# Task to carry out:
From the entries below, gather every line containing the string "Open".

# Records shown:
=======

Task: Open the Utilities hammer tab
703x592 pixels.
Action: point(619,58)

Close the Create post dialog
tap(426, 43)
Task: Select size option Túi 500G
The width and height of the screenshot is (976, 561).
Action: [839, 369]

=======

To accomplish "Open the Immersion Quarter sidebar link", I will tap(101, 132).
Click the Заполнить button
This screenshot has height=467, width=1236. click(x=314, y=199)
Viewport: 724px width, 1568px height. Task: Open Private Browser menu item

=======

# Solution to this task:
Task: Open the Utilities hammer tab
To accomplish "Open the Immersion Quarter sidebar link", I will tap(101, 132).
Viewport: 724px width, 1568px height. Task: Open Private Browser menu item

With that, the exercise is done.